Depression set in. People ask how you get through something like this. Well, I’m not sure. All I know is, that I finally found a wonderful Christian counselor who I still see to this day. And I dove into my faith even more. I allowed God to carry me through this journey.
My fear of abandonment is still strong, but I am no longer letting it drive my decisions. I am noticing and naming emotions as they happen. Recognizing my past response, and what my new response is instead. I am learning truth over fear. What is true and what is my mind believing out of a fear-based thought.
When my husband passed away, I was lost. I had no idea who I really was. The grief was unbearable. But slowly, day by day, I began pushing through. Grief never ends, you just push through to the other side.
What does God want me to learn? What does God want you to learn? Everything we go through in life is an opportunity to turn to God and learn from Him. With counseling being a huge help, along with depression and anxiety medication, I am slowly learning who I really am. What my worth really is. Learning that yes, I do matter. I am learning Biblical
boundaries - easy to say... hard to do. I am learning that I CAN say no to a relationship and stand on my own two feet with God propping me up! I have learned forgiveness.
My first husband, my son’s dad, and I are now friends. We can do things together with our kids and grandkids and I am so thankful they can see the healing and the forgiveness.
We have had discussions about the past and we leave the past in the past. We cannot change what happened, but we can focus on the now.
I have learned self-respect and self-love.
I have learned that my life experiences can help people.
I have learned that I am stronger than I ever thought possible. And most importantly,
I have learned that God will never ever abandon me.
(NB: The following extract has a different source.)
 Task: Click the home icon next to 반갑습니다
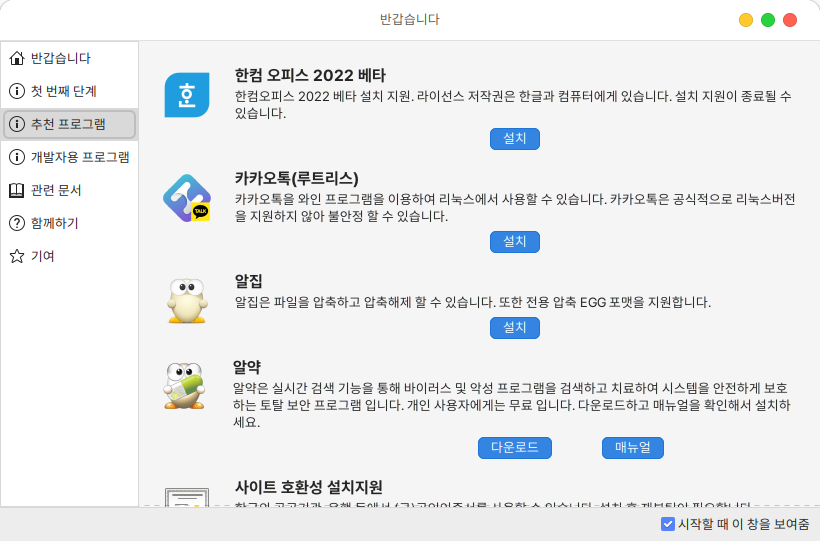coord(16,58)
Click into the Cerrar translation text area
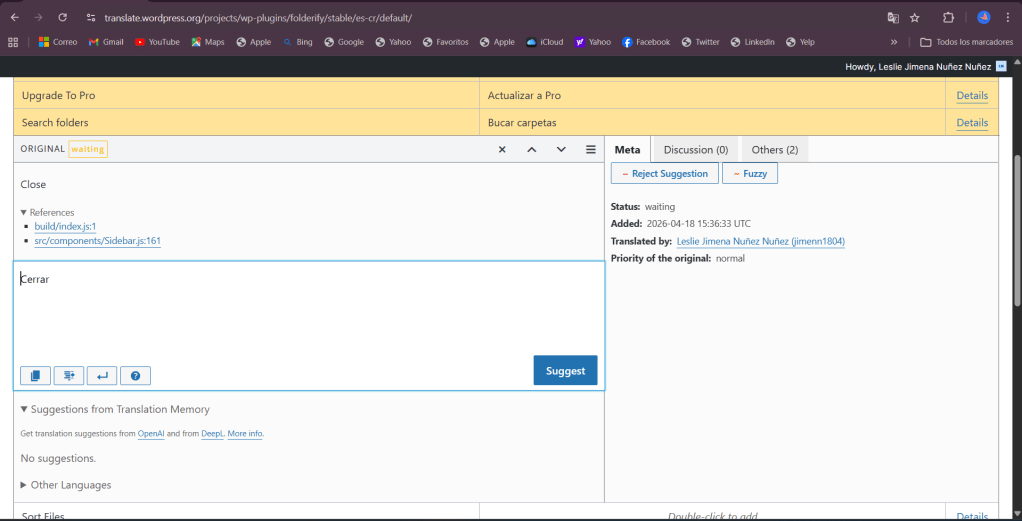This screenshot has width=1022, height=521. pyautogui.click(x=300, y=310)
Thank you so much for opining up and sharing your story. I believe we need to normalize discussions within our families about mental health and wellness. We never talked about or tried to heal the traumatic things that happened to me and within my family and I feel that being silent just compounds the pain and grief. It's very saddening to hear of all the loss in your life but is also heartwarming to hear your reconnection with God and that you and your first husband are able to positively and influentially participate in your children and grandchildren's lives. Thank you for sharing your story.